Your answer should be the lines of the material that include the word "computer".

--- Source material ---
┄┄┄┄┄┄

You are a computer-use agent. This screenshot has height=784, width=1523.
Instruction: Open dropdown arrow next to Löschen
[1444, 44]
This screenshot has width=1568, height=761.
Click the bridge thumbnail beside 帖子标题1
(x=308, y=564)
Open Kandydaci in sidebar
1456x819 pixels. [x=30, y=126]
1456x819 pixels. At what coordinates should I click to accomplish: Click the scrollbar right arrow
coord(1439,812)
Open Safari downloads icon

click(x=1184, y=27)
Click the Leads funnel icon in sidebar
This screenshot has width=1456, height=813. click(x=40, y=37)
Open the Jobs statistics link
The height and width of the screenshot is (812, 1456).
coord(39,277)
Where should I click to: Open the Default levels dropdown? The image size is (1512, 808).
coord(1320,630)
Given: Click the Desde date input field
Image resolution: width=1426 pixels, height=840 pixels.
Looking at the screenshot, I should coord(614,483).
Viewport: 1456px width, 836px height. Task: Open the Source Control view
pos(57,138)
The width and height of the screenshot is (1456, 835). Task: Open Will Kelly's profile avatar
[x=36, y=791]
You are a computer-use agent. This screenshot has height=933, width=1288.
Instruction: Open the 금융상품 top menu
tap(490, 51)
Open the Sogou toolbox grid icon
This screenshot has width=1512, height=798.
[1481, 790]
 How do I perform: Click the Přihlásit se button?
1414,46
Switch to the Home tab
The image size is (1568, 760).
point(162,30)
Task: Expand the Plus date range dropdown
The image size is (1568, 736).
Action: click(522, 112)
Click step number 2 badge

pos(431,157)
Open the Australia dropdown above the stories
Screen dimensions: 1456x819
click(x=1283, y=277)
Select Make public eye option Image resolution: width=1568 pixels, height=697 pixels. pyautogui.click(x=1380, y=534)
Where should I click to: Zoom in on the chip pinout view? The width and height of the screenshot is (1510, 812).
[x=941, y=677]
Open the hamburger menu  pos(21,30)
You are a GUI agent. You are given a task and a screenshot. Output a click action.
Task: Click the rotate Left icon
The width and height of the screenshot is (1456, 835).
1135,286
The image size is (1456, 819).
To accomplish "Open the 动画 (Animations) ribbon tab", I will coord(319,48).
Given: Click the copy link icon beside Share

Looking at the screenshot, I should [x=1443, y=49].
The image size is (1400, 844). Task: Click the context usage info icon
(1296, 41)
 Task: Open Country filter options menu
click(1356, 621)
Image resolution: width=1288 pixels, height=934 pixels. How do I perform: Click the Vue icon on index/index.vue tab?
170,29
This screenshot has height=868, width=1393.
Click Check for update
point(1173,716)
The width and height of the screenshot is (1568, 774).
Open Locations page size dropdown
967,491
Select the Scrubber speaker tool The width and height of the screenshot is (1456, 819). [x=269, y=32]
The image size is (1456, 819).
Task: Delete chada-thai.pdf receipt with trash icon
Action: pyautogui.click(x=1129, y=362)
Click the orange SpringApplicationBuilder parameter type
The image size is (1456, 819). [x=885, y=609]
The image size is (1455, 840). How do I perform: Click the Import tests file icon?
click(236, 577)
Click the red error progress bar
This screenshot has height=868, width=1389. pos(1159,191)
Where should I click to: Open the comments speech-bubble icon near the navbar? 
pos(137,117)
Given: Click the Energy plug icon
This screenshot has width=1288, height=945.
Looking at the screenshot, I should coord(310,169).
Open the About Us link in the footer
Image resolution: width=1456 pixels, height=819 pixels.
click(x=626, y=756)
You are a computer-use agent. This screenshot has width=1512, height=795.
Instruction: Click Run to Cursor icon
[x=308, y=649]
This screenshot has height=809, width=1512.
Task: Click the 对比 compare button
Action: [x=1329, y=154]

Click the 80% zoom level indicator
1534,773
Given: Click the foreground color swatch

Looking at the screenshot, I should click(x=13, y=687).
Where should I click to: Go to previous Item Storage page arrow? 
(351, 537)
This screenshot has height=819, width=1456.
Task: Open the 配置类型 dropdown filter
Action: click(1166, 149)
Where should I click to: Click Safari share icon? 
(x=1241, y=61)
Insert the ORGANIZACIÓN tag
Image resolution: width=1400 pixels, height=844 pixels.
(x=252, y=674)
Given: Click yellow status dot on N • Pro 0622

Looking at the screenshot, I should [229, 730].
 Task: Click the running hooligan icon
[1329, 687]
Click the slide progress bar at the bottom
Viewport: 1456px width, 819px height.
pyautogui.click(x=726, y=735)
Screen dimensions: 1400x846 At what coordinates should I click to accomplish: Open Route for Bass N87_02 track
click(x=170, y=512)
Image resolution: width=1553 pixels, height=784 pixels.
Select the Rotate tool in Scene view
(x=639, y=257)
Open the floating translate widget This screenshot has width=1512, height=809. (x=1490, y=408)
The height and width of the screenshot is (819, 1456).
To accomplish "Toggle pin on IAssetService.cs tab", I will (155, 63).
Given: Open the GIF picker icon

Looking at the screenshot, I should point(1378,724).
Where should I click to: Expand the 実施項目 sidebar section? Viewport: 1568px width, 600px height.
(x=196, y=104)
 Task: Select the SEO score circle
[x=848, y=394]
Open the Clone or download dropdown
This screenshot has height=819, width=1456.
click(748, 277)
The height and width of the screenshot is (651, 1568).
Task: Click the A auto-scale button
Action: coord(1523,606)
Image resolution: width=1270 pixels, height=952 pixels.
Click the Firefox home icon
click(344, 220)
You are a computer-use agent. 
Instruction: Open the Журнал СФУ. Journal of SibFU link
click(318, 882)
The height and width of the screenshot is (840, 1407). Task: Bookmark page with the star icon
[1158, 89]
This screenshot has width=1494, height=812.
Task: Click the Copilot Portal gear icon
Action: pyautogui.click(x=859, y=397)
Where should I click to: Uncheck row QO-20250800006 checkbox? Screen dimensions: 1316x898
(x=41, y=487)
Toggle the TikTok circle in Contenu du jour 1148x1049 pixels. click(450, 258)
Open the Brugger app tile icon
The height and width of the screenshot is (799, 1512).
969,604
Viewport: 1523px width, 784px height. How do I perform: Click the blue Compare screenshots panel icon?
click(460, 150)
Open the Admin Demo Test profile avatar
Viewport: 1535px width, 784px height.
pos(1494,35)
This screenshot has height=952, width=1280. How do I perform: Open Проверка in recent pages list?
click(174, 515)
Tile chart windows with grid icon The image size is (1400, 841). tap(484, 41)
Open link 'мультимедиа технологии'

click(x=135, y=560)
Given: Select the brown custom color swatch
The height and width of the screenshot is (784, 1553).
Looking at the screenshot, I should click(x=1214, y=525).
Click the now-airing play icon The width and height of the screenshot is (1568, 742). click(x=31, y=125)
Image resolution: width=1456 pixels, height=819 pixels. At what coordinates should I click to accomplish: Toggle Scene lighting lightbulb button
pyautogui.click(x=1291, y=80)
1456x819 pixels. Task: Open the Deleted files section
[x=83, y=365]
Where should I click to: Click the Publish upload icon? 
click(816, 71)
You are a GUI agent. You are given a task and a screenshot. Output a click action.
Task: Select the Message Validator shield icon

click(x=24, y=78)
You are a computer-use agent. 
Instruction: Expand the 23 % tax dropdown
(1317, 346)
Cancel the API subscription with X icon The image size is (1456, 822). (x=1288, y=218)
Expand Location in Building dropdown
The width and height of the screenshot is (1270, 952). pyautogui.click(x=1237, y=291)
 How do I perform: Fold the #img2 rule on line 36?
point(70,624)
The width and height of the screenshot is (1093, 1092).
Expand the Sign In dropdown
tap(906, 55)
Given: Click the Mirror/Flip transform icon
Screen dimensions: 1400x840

┄┄┄┄┄┄

--- Response box ---
You are a computer-use agent. This screenshot has height=784, width=1523.
You are a computer-use agent. This screenshot has height=933, width=1288.
You are a computer-use agent. This screenshot has width=1512, height=795.
You are a computer-use agent. 
You are a computer-use agent. 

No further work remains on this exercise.